In so many ways, this bit of fire is the heart of the work. The other material, much of it caught in intrusive cell phone footage, which is often plied right up to the cheek of the plaited teen, needed a stronger editorial hand and a deeper respect for the power of narrative that you might have seen in Diana Neille and Richard Poplak’s Influence, but this doesn’t happen here. I Am Greta begins with her school strike in the name of climate and takes a slavish and cliched chronological view of the child.

On so many levels, this could do more to damage her cause – and the voice of the next generation – because it lends an interpretation of Thunberg to profoundly cynical mockery, which borders on denialism of the environmental crisis. When she’s 42, will she look back on these earnest moments with pride? Will she be a heavy smoker, finished with the legacy of her feisty youth? These things are grotesquely irreverent, but the allowing of the public unwarranted access into the privacy of Greta’s life, rendering her a kind of a celluloid superstar as a 16 year old, begs these inane questions.

I am Greta is one of the casualties of the kind of documentary work that this cell phone-wise generation is capable of. Films of the ilk of Ben Asamoah’s film about corruption in Ghana Sakawa and Teboho Edkins’s essay on the Chinese immigrants in Lesotho, Days of Cannibalism take this medium to brilliant and sophisticated levels, but Grossman’s exposé of Greta Thunberg is not only forcing the robustness of a commercial film into her argument, but it also feels that it flows against the value systems of this teenager. You would, however, be correct in buying a ticket because of its contribution to the cause.
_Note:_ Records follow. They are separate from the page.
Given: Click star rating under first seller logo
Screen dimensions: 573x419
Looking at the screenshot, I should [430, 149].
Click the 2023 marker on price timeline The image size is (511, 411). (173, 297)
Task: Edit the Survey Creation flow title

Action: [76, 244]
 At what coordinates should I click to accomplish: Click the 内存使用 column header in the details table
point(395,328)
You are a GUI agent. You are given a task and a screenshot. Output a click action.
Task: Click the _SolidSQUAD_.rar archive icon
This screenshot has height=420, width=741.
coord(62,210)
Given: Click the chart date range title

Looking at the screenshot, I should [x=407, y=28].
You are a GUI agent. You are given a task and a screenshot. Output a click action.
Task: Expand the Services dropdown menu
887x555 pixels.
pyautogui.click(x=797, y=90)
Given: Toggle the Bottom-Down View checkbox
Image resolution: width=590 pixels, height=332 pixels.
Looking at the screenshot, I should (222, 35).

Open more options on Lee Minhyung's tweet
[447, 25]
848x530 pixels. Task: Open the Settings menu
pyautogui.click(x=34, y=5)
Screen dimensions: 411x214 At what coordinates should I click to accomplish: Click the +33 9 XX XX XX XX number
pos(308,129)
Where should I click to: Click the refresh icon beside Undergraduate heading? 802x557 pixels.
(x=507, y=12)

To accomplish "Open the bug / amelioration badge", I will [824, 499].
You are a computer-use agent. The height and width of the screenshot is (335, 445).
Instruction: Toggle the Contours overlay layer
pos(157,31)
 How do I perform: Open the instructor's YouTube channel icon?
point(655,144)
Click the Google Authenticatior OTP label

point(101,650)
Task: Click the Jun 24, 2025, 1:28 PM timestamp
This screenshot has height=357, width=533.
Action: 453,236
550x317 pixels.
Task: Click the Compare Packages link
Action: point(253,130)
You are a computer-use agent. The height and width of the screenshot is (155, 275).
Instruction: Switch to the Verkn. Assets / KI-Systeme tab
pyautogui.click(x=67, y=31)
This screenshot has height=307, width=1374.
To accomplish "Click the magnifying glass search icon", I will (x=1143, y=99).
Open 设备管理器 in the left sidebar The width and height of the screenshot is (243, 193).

I am Greta is directed by Nathan Grossman. Written by Olof Berglind based on an idea by Peter Modestij, it is produced by Fredrik Heinig and Cecilia Nessen and features creative input by Jon Ekstrand and Rebekka Karijord (music), Nathan Grossman (cinematography) and Charlotte Landelius, Hanna Lejonqvist and Magnus Svensson (editing). In Swedish with English subtitles, it is part of the 7th European Film Festival South Africa, screening online from 12-22 November 2020. Access to this production is ticketed at R50, the proceeds of which will go to the cause.